Compilation happens locally on the engineer's machine via a .NET bridge process that wraps TIA Openness. The bridge receives SCL over HTTP, imports it into the active TIA project, triggers a compile, and streams the error list back via WebSocket. The whole round-trip — generation to compile result — takes under two minutes on a warm run.
The hard bits
Orchestrating seven agents deterministically
The core problem: LLM outputs are non-deterministic, but PLC code must compile every time. Each agent has a defined interface — a structured input schema and a structured output schema — and the orchestrator enforces this contract. If an agent returns output that doesn't parse against the schema, the run fails fast rather than silently propagating garbage.
Agent sequencing uses a topological sort over a static dependency graph. The Pattern Librarian runs early so its output is available to the Code Architect; the Safety Auditor runs after IO validation so it can reason about real addresses. The orchestrator manages retries with exponential backoff and a maximum attempt ceiling per agent. Lease-based concurrency via Supabase row-level locking ensures only one pipeline can write to a given project at a time — preventing two engineers from stomping each other's in-flight runs.
Auto-learning from compile errors
Every compile result from TIA Portal gets ingested back into the system. A compile failure produces a structured error list — error code, line number, message. A deterministic diff engine compares the failed code against the engineer's manual correction to produce a WRONG/CORRECT example pair. These pairs are stored in the pattern library tagged by error type, involved function block, and originating agent.
When a new run starts, the Pattern Librarian queries the library for semantically similar examples and injects them into the Code Architect's context as few-shot guidance. The system gets measurably better at the specific patterns that have failed before — without retraining the model.
The TIA Openness bridge
TIA Portal has no REST API. The only programmatic interface is TIA Openness — a COM-style .NET library that ships with TIA Portal and requires a .NET Framework 4.8 process running on the same Windows machine as TIA Portal itself.

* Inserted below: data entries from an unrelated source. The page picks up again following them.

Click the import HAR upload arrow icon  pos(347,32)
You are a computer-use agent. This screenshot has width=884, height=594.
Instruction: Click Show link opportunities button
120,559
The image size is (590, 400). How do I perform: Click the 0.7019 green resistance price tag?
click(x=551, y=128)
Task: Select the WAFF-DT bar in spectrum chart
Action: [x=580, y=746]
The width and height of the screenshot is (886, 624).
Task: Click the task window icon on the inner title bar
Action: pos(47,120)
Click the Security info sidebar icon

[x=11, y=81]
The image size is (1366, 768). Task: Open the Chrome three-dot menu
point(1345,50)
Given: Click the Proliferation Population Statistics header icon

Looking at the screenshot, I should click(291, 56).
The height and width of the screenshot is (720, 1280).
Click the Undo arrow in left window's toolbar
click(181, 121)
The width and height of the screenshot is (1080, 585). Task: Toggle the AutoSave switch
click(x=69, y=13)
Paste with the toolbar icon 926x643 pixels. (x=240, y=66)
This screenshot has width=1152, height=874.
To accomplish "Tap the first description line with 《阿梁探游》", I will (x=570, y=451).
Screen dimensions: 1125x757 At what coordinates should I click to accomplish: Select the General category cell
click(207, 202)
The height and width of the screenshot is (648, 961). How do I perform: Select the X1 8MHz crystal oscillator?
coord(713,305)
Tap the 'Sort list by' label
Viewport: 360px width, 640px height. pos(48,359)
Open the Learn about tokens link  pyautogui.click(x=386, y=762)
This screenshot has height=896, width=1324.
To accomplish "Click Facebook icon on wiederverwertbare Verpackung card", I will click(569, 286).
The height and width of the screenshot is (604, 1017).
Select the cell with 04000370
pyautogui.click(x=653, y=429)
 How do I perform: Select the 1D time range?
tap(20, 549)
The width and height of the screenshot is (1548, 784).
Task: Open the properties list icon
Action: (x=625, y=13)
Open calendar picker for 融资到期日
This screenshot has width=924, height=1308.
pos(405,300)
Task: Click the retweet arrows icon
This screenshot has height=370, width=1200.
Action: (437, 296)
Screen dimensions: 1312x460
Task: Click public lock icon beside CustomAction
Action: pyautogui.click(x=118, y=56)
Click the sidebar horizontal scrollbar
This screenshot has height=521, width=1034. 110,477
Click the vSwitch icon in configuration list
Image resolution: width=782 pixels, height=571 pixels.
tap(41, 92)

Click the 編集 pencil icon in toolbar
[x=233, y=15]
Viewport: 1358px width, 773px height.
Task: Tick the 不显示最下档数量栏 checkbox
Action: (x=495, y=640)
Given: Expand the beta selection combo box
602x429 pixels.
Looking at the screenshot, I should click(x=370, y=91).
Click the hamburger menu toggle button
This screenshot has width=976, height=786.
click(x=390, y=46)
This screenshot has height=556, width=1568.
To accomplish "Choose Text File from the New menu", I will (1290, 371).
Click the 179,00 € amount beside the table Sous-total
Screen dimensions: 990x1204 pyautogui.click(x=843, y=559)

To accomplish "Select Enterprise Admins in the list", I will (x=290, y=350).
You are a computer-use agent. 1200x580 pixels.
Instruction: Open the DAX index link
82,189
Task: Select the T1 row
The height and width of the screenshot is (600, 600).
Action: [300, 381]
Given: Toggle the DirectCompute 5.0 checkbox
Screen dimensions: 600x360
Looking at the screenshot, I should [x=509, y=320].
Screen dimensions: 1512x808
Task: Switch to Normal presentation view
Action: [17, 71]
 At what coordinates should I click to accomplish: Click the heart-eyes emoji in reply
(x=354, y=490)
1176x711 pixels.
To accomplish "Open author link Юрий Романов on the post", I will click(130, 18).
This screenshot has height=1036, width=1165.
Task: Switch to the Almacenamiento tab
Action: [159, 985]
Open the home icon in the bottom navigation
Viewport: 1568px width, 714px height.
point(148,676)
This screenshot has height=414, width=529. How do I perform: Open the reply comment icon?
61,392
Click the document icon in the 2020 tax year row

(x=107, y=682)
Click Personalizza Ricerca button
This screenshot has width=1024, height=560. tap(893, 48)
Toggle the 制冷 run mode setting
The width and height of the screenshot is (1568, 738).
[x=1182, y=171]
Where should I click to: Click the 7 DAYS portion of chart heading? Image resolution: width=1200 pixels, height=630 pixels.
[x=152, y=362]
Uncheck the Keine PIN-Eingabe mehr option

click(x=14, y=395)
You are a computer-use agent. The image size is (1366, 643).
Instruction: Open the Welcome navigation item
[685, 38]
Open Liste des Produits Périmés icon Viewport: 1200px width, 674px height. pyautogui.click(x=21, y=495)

The bridge is a C# console app that wraps TIA Openness and exposes an HTTP + WebSocket server on port 5102. The web app sends compiled SCL blocks to this server; the bridge opens the TIA project, imports the blocks, triggers a compile, and streams the error list back via WebSocket. The bridge process launches on demand and shuts down on idle — so it doesn't hold the TIA Portal project open between runs.
Lease-based concurrency
Supabase Postgres handles concurrency coordination. Each pipeline run acquires a row-level lease on the target project with a 90-second TTL. Auto-renewing keepalives extend the lease while the run is active. If the client disconnects or the run exceeds the TTL without renewal, the lease expires and the project becomes available again.
This prevents two simultaneous pipeline runs from producing conflicting SCL for the same project — a scenario that would either overwrite good code or produce an unresolvable merge conflict in TIA Portal.
The result
Engineers produce compilable SCL from natural language descriptions in under two minutes on warm runs. The pattern library grows continuously as engineers correct output — the system has accumulated hundreds of WRONG/CORRECT pairs covering the most common error classes. First-pass compile success rates have improved significantly since launch.
Pac-ST is actively used in production. The secondary module, Pac-LAD — Ladder Logic diagram generation — is in development.